Позже он ласкает ее промежность, жадно вдыхая запах ее естества. Она закатывает глаза, выгибает спину, постанывает. И всевозможные мысли сталкиваются в ее голове — так до тех пор, пока наслаждение не затмевает всё. А из камина за ними наблюдает иностранец Санта-Клаус. Смущённый, он гадает, чего бы положить им под ёлку: контрацептивы или всё же пинетки?..

Увы, дети слишком быстро растут, тем самым подгоняя старость своих родителей.

— Я — мудрость тысячелетий. И нет ничего глупее и наивнее, чем я.

Брошенная на произвол судьбы, лодка угрюмо молчит на берегу, а где-то сквозь стылую чащу пробирается отощавший от голода оборотень. Он злобно рычит, вынюхивая добычу. Лодка же скучает. Она ждёт, когда растает лёд и возродится река. Но река вечна, а лодка уже начала подгнивать. Ведь лодка никому не нужна…

И где-то на краю света маяк слепит искрящуюся зимнюю тьму, пока корабли упрямо спешат по волнам домой.
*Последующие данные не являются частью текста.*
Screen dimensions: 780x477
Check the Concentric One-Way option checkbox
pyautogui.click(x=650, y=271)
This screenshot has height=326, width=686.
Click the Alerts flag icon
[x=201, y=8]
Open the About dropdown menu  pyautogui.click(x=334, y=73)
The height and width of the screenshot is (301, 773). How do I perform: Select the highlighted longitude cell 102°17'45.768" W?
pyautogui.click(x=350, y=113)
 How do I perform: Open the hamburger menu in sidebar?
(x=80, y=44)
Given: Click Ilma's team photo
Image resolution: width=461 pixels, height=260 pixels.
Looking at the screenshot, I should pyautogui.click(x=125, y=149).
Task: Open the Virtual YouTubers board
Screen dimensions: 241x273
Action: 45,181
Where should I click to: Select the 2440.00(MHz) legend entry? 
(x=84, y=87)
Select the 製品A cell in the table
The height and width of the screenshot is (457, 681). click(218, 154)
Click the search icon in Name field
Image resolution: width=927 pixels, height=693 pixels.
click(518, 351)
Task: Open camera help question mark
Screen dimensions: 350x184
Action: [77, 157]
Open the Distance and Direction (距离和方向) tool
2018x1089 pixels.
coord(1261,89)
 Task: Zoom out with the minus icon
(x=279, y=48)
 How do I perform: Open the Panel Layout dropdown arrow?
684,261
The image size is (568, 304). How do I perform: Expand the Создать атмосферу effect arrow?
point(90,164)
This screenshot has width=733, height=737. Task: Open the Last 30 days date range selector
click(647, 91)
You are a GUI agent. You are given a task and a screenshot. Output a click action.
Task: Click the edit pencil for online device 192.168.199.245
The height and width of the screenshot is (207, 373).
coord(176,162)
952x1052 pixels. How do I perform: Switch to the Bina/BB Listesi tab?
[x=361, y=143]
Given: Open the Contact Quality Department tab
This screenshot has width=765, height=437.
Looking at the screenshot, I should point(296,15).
В их трюмах вода, их днище давно пробито, а команда мертва. Но корабли по-прежнему спешат домой. Маячник же читает Блока:

…И только высоко, у Царских Врат,

Причастный Тайнам, — плакал ребенок

О том, что никто не придет назад…

— С праздником вас!

— И вас, два гамбургера, пожалуйста. Кстати, а в чем разница между одними бургерами и другими?

Девушка-продавщица жеманно улыбается. Улыбка у неё очень нежная, как и ее глаза, в которых толика пошлости граничит с океаном наивности, и всё это расцветает пышным цветком надежд для мужчин, которых она ещё пока не встречала.